───── EXCERPT TO READ

Day 12: Dingboche to Lobuche
Distance: 8.7km
Elevation Gain: 650m
Moving Time: 2:21
Stay: Sherpa Lodge, Lobuche
I met my guide in the morning and was given my climbing gear. After testing the boots out, I asked if I should test the crampons and helmet as well. I was told it was ready to go, so there was no need to check.
If somebody tells you this, don’t listen to them. More on that later.
I headed back to Lobuche on my own, and definitely noticed the extra weight in my pack. I was glad my pack had stayed relatively light throughout the Three Passes Trek, and I encourage you to pack as light as you can. The weather wasn’t great, so once I arrived at the tea house midday, I stayed in and read.
Day 13: Lobuche High Camp
Distance: 4km
Elevation Gain: 420m
Moving Time: 1:21
Stay: Lobuche High Camp
At 11am, after a nice sleep in and some breakfast, my guide met me at my tea house and we started to head up to high camp. Since it was snowing and foggy, it was challenging to see where the route went. The fresh snow covered any previous tracks and made the terrain slippery. After trekking through the snow and wind for two hours, we arrived at high camp. I was shown my tent and given lunch. I noticed that I could see my breath in the eating tent, but not in my sleeping tent, which was a nice surprise. It was warmer than some of the teahouses!
Day 14: Lobuche East Summit
Distance: 10.4km
Elevation Gain: 1050m
Moving Time: 8:42
Stay: Sherpa Lodge, Lobuche
The adventure begins
With a wakeup call at 1:45am, I shuffled through the snow with my headlamp to find the toilet tent in the dark and snow. It was not looking promising for the summit, but at least I’d make use of the heavy down jacket that I had rented.
The first part of the day was a straightforward trek, although the foot of fresh snow and low visibility made that a bit of a challenge. My guide had to stop and reassess the path often, as sometimes footprints disappeared or the cairns were hard to spot.
We got to a point roughly half way, nicknamed Crampon Point. After a few steps with my crampons, one slipped right off. After having the guide adjust it, I took a few steps and again had it slide off. A few attempts later, there was no more denying it: the crampon was broken, and I’d have to go without it.
Getting to the summit without crampons
I passed a guy who looked utterly miserable. He was trying to do the climb without the use of any ropes, and was slowly making his way up with two ice axes. He was getting worn down, and was having a talk with his guide as he didn’t think he could continue. I gave him a few words of encouragement, and hoped he’d find the strength to continue.

──────────

**TO-DO LIST:**
1 > Extract the passage of the trek excerpt from "Getting to the" up to and including "strength to continue.".
2 > Reproduce the entire listing with every occurrence of "screenshot" changed to "screen capture" and everything else unchanged. Omit the pictures from your answer.
The trek excerpt and the listing that follows it are unrelated to each other.

───── RECORDED INFORMATION

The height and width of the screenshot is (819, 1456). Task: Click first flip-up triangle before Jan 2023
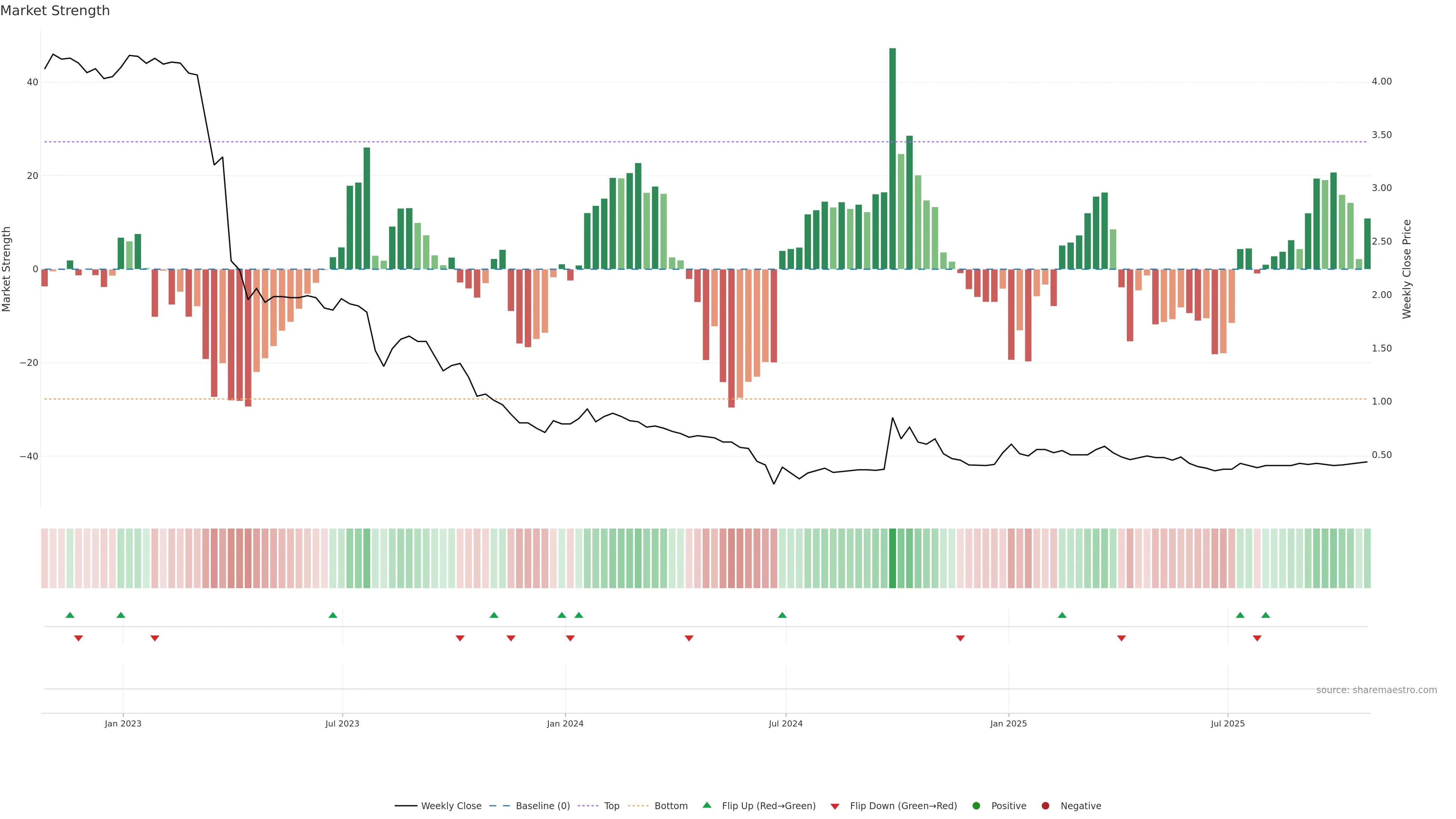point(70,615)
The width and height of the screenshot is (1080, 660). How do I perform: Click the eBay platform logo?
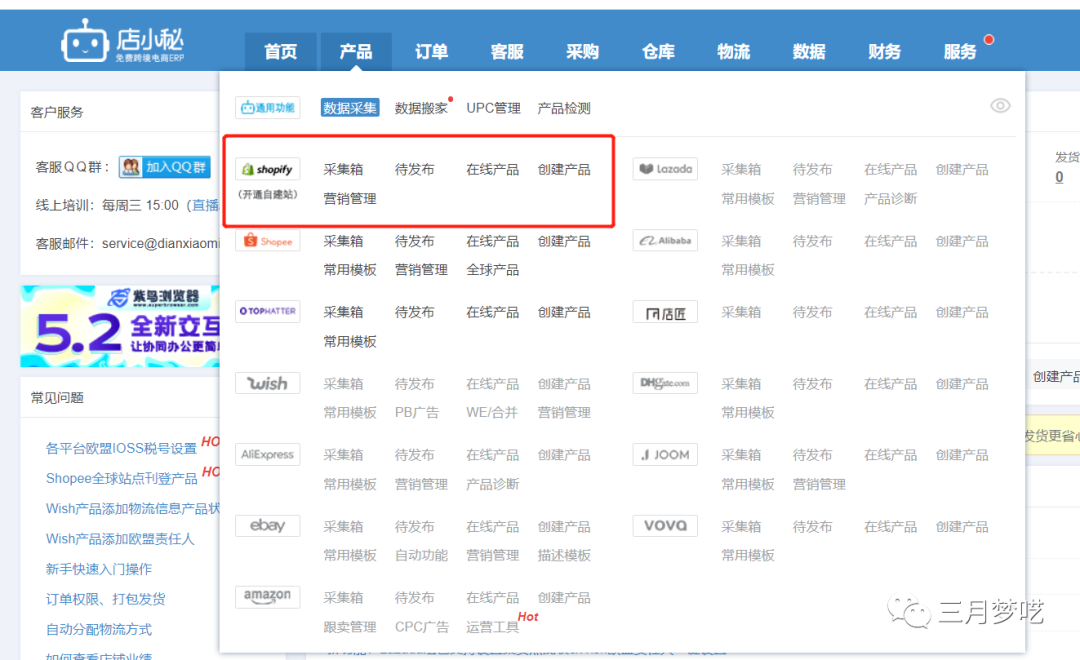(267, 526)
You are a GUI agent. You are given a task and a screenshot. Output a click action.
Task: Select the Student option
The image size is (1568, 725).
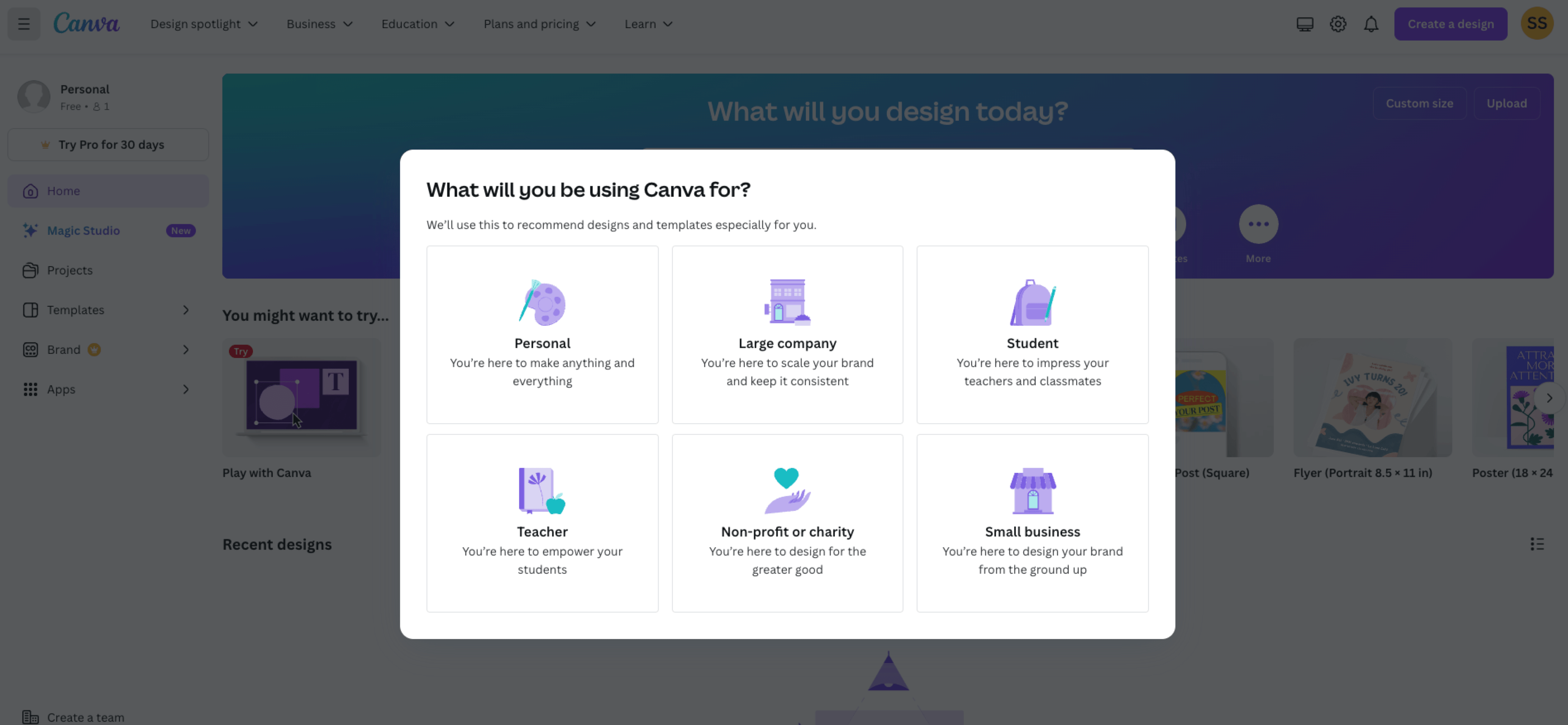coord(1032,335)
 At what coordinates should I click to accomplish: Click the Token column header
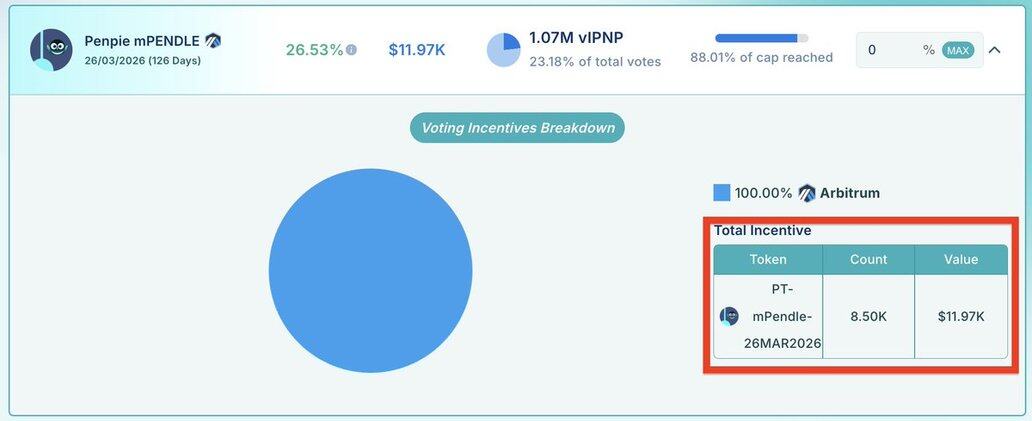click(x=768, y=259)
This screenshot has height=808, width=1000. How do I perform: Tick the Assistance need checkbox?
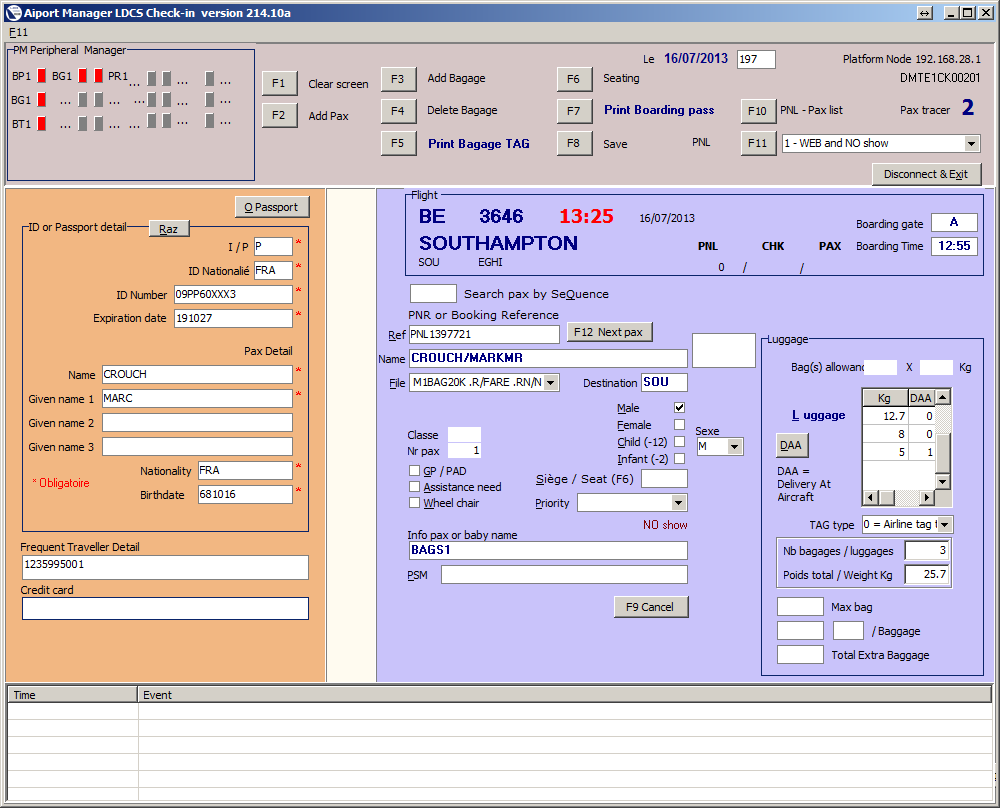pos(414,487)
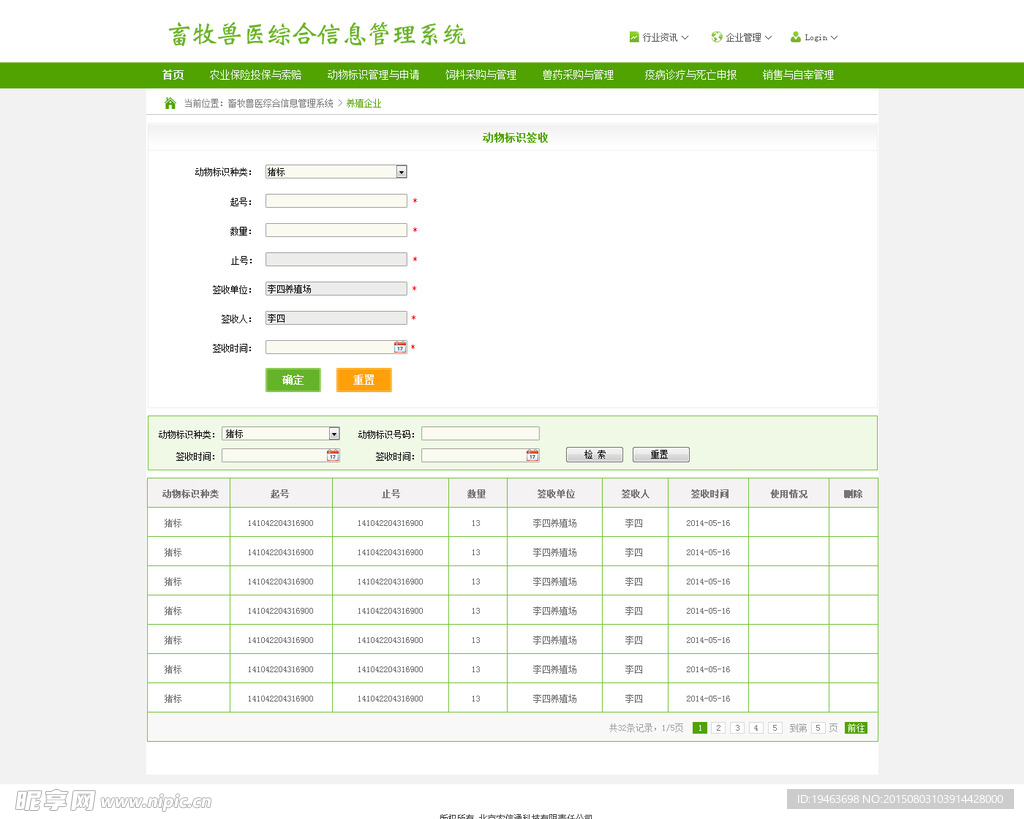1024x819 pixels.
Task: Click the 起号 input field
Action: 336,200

──────────

**FINAL ANSWERS:**
1 >
Getting to the summit without crampons
I passed a guy who looked utterly miserable. He was trying to do the climb without the use of any ropes, and was slowly making his way up with two ice axes. He was getting worn down, and was having a talk with his guide as he didn’t think he could continue. I gave him a few words of encouragement, and hoped he’d find the strength to continue.

2 >
The height and width of the screen capture is (819, 1456). Task: Click first flip-up triangle before Jan 2023
point(70,615)
The width and height of the screen capture is (1080, 660). How do I perform: Click the eBay platform logo?
(267, 526)
You are a GUI agent. You are given a task and a screen capture. Output a click action.
Task: Select the Student option
The image size is (1568, 725).
coord(1032,335)
 At what coordinates should I click to accomplish: Click the Token column header
click(x=768, y=259)
This screen capture has height=808, width=1000. How do I perform: Tick the Assistance need checkbox?
pos(414,487)
1024x819 pixels.
Task: Click the 起号 input field
Action: 336,200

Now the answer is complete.